By SUE YOUNGER
Stephen is an old man now, but a certain smell always evokes difficult memories of a seminal series of events from his wartime childhood.
In beautifully controlled flashbacks, Stephen recalls the time he and his friend Keith became convinced that Keith's mother was spying for the enemy, Germany. Obsessively observing Keith's parents, the boys uncover not the exciting melodrama they expected but some tragic, yet painfully ordinary, adult secrets.
It is the writing that is the star of this excellent book. The use of a child as narrator is a tour de force as the story is teased out, the reader's perspective changing with Stephen's developing understanding of what he sees.
Right to the end there are twists and turns which alter our view of events. Out of a tiny series of incidents, insignificant in the face of world events at the time, Frayn coaxes comedy, suspense and drama.

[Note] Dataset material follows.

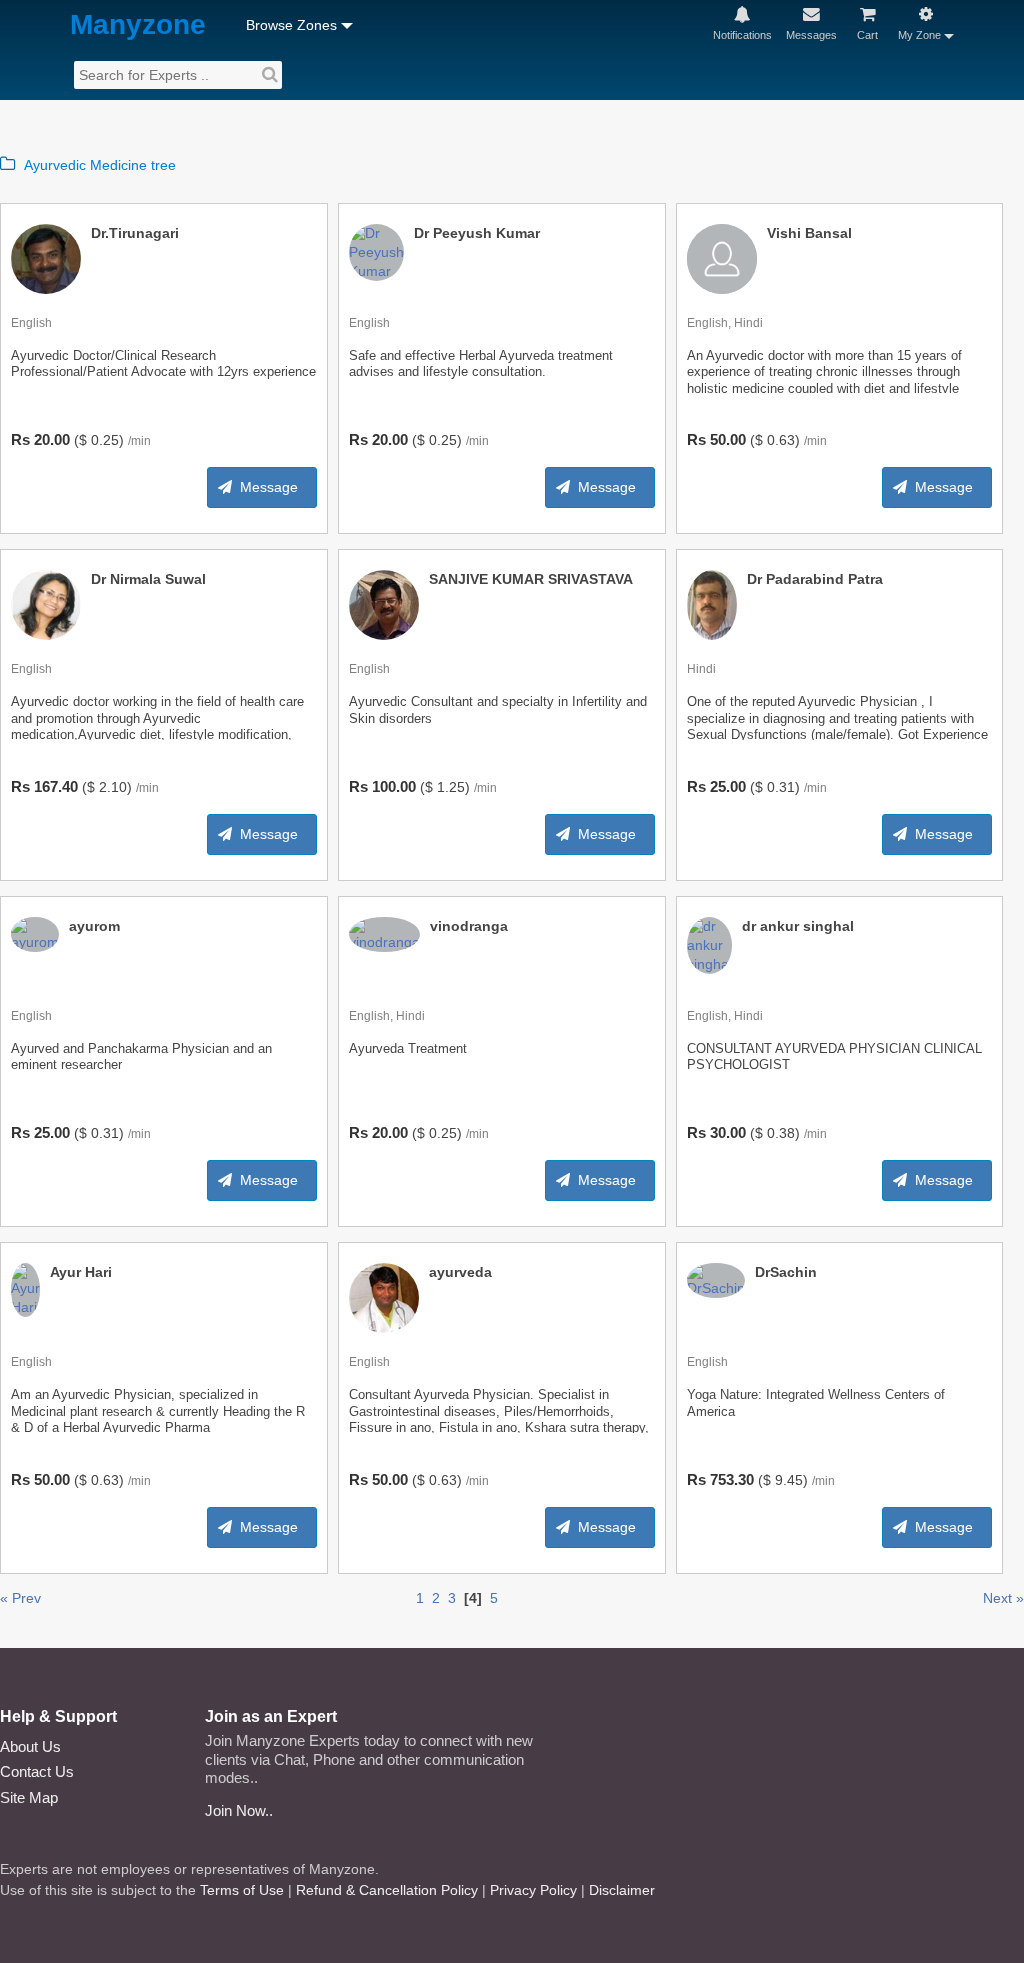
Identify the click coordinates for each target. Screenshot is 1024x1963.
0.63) (783, 440)
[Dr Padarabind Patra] (712, 604)
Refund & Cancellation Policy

The writer is fascinated by the way fiction, and memory, can play with perspective. Who is loyal, who betrayed, who the spy and who the spied upon change according to the individual and cultural perspective of the observer. What people see is often complicated by what they think and feel.
Even language is not a trustworthy means of communication: to an adult "privet" is a label for a hedge, to a child, a misspelled plea for privacy. Frayn exploits both the comic and tragic potential of these differing perspectives with great skill.

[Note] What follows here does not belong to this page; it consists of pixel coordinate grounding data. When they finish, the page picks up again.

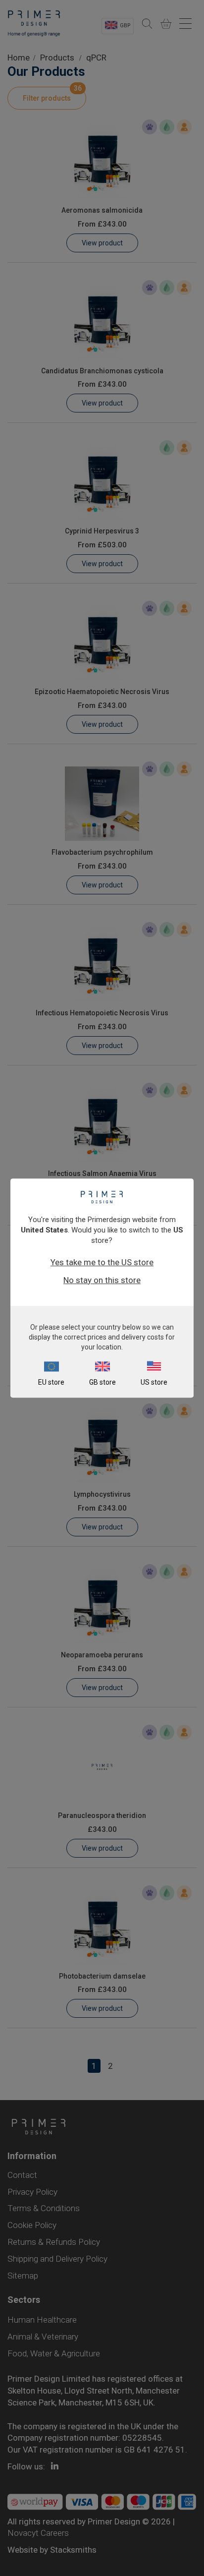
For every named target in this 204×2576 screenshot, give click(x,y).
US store (154, 1382)
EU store (51, 1382)
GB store (102, 1382)
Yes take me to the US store (102, 1262)
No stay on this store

Spies also captures the confusion Stephen feels as, desperate to be a hero, he discovers that he, and indeed all the adults he knows, are very unheroic.
In his mind he is at the centre of a childish adventure story with all the reassuring certainties such stories have about good and evil.
But his desire to divide his world neatly into heroes and villains fails miserably, and his feelings for people do not always fit with his assessment of their behaviour as right and wrong.
Cruelty comes not from the baddies but from the character Stephen's community would see as the wronged party.
And he is half in love with his friend's mother, only to discover that her beauty and elegance are not symbolic of goodness and innocence as he had assumed, and that her courage takes a very confusing form.
Spies is a satisfying exploration of betrayal, bravery and memory from an accomplished writer, totally in control of his material.
Penguin
$34.95
* Sue Younger is an Auckland documentary-maker.